*REQUIREMENT*: Present the following entries again, word for word and in full.

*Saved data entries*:

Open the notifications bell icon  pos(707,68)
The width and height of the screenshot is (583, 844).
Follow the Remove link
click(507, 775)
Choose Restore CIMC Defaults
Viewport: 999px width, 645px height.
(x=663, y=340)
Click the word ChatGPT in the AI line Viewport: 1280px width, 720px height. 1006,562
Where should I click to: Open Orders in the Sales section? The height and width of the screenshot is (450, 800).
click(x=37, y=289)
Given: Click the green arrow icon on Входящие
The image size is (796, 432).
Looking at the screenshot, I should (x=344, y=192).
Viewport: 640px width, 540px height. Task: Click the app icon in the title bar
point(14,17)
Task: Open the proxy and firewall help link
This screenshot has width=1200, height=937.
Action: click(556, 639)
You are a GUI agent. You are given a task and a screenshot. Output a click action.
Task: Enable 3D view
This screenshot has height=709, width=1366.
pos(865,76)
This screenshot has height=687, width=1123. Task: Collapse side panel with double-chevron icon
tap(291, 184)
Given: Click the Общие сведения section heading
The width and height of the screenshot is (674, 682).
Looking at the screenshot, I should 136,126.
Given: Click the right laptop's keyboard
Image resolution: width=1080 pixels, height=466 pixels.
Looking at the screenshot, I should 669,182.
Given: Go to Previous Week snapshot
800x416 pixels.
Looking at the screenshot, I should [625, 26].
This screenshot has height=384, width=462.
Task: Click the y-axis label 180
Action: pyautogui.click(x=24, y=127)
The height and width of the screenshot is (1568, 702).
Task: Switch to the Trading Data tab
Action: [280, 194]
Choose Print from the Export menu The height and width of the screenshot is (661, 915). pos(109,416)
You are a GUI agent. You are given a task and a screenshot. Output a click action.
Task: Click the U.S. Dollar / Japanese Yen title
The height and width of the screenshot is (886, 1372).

*SOLUTION TO THIS TASK*:
Open the notifications bell icon  pos(707,68)
The width and height of the screenshot is (583, 844).
Follow the Remove link
click(507, 775)
Choose Restore CIMC Defaults
Viewport: 999px width, 645px height.
(x=663, y=340)
Click the word ChatGPT in the AI line Viewport: 1280px width, 720px height. 1006,562
Where should I click to: Open Orders in the Sales section? The height and width of the screenshot is (450, 800).
click(x=37, y=289)
Given: Click the green arrow icon on Входящие
The image size is (796, 432).
Looking at the screenshot, I should (x=344, y=192).
Viewport: 640px width, 540px height. Task: Click the app icon in the title bar
point(14,17)
Task: Open the proxy and firewall help link
This screenshot has width=1200, height=937.
Action: click(556, 639)
You are a GUI agent. You are given a task and a screenshot. Output a click action.
Task: Enable 3D view
This screenshot has height=709, width=1366.
pos(865,76)
This screenshot has height=687, width=1123. Task: Collapse side panel with double-chevron icon
tap(291, 184)
Given: Click the Общие сведения section heading
The width and height of the screenshot is (674, 682).
Looking at the screenshot, I should 136,126.
Given: Click the right laptop's keyboard
Image resolution: width=1080 pixels, height=466 pixels.
Looking at the screenshot, I should 669,182.
Given: Go to Previous Week snapshot
800x416 pixels.
Looking at the screenshot, I should [625, 26].
This screenshot has height=384, width=462.
Task: Click the y-axis label 180
Action: pyautogui.click(x=24, y=127)
The height and width of the screenshot is (1568, 702).
Task: Switch to the Trading Data tab
Action: [280, 194]
Choose Print from the Export menu The height and width of the screenshot is (661, 915). pos(109,416)
You are a GUI agent. You are given a task and a screenshot. Output a click action.
Task: Click the U.S. Dollar / Japanese Yen title
The height and width of the screenshot is (886, 1372).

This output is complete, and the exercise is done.